DEFAULT AND THE LAW OFFICE FAILURE /MERITORIOUS DEFENSE EXCUSE

DEFAULT AND THE LAW OFFICE FAILURE /MERITORIOUS DEFENSE EXCUSE

State Farm Mut. Auto. Ins. Co. v Knish Hacking Corp.,  2016 NY Slip Op 50996(U)

This case is about the old law office failure explanation used commonly by lawyers when they fail to answer.  Here, due to the length of time counsel (or somebody) waited, the court was not amused:

To open its default in answering the complaint, defendant was required to demonstrate a reasonable excuse for the default and a potentially meritorious defense to the action (see CPLR 5015[a][1]; Eugene Di Lorenzo, Inc. v. A.C. Dutton Lbr. Co., 67 N.Y.2d 138, 141 [1986]; Betz v. Carbone, 126 AD3d 743, 744 [2015] ). Defense counsel asserts “law office failure” as the explanation for the default, and the release as the meritorious defense. While “the court has discretion to accept law-office failure as a reasonable excuse” (Vardaros v. Zapas, 105 AD3d 1037, 1038 [2013] ), the facts herein are inadequate to permit a finding that the failure represents an excuse that is reasonable. Defense counsel’s “bare allegations of neglect” are insufficient to justify the delay (id.). The neglect of the action, totaling over a year, was not by a single attorney representing an isolated episode but a pattern of dereliction, by more than one counsel, resulting first in a several months’ failure to file an answer, followed by the failure of a second attorney for a comparable period prior to the motion involved herein to open the default. “[W]hile CPLR 2005 allows courts to excuse a default due to law office failure, it was not the Legislature’s intent to routinely excuse such defaults, and mere neglect will not be accepted as a reasonable excuse’ “ (Alberton Devs., Inc. v.

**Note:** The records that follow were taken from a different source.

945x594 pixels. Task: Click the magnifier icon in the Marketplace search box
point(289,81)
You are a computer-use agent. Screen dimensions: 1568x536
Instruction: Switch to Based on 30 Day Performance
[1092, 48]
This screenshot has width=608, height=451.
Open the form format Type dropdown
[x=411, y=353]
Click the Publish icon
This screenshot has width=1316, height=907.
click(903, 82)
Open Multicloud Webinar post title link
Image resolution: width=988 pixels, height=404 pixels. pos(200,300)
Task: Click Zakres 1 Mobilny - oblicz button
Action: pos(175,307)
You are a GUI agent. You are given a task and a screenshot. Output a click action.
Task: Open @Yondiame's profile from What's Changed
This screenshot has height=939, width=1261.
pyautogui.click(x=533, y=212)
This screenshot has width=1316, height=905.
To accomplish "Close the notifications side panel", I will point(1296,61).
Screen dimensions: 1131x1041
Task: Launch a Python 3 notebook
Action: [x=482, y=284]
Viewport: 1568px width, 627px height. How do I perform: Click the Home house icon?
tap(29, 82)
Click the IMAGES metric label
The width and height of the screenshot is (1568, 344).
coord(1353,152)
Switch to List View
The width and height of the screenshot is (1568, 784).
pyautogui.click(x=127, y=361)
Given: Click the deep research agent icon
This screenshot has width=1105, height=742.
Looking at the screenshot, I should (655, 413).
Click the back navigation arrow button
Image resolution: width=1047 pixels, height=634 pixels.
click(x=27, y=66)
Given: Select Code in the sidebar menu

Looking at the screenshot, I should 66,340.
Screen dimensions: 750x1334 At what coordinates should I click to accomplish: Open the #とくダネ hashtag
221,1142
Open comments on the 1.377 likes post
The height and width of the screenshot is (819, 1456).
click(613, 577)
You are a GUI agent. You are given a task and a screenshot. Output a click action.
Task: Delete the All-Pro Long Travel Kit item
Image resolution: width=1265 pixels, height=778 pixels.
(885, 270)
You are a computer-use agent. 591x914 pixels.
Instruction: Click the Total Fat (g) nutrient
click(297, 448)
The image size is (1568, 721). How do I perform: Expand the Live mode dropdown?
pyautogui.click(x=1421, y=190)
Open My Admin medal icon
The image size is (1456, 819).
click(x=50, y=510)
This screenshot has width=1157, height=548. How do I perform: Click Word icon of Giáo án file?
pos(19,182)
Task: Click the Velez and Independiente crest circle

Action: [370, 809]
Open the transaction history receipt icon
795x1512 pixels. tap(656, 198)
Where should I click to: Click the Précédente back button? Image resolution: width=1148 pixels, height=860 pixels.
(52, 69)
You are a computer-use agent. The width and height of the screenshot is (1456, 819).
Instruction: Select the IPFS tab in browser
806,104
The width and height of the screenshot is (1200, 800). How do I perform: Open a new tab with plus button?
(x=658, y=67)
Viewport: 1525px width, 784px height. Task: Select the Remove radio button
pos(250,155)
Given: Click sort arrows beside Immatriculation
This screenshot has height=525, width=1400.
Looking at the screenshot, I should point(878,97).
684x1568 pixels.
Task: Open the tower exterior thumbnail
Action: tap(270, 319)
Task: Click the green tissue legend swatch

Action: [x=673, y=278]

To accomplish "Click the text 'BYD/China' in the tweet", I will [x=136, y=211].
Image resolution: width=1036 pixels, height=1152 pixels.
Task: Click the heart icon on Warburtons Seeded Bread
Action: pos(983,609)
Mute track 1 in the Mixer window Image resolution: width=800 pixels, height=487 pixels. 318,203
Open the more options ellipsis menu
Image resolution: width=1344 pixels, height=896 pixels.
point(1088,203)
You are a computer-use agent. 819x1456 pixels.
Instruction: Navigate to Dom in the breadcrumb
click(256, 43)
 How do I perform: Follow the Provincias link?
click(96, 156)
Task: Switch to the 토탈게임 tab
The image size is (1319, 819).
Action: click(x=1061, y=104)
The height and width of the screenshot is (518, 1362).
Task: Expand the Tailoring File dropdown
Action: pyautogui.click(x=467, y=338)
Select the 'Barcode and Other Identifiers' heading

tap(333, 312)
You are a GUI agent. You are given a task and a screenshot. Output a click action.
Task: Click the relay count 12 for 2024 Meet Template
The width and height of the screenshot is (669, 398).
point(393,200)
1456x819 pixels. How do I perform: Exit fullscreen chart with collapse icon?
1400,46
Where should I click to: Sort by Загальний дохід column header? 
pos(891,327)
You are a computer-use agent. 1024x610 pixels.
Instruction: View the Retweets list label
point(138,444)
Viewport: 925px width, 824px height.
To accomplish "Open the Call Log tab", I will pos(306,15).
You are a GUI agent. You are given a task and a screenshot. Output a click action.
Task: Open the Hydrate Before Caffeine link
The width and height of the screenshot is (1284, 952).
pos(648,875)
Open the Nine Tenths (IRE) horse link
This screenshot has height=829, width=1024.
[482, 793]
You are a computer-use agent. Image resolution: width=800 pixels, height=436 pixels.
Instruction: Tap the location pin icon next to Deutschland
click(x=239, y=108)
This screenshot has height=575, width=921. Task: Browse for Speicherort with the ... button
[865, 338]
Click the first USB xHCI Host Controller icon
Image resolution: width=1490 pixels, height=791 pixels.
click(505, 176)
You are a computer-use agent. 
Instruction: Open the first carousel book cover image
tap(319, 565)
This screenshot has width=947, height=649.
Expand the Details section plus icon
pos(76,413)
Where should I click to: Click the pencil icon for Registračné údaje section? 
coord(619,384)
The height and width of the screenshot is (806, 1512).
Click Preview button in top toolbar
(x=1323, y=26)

All Trade Enters., Inc., 74 AD3d 1000, 1001 [2010], quoting Ortega v. Bisogno & Meyerson, 38 AD3d 510, 511 [2007] ). Given the pattern of delay and the “serious lack of concerned attention to the progress of this action” (Lauro v. Cronin, 184 A.D.2d 837, 839 [1992] ), the neglect cannot be excused.

It didn’t help that the Court did not agree with meritorious defense either.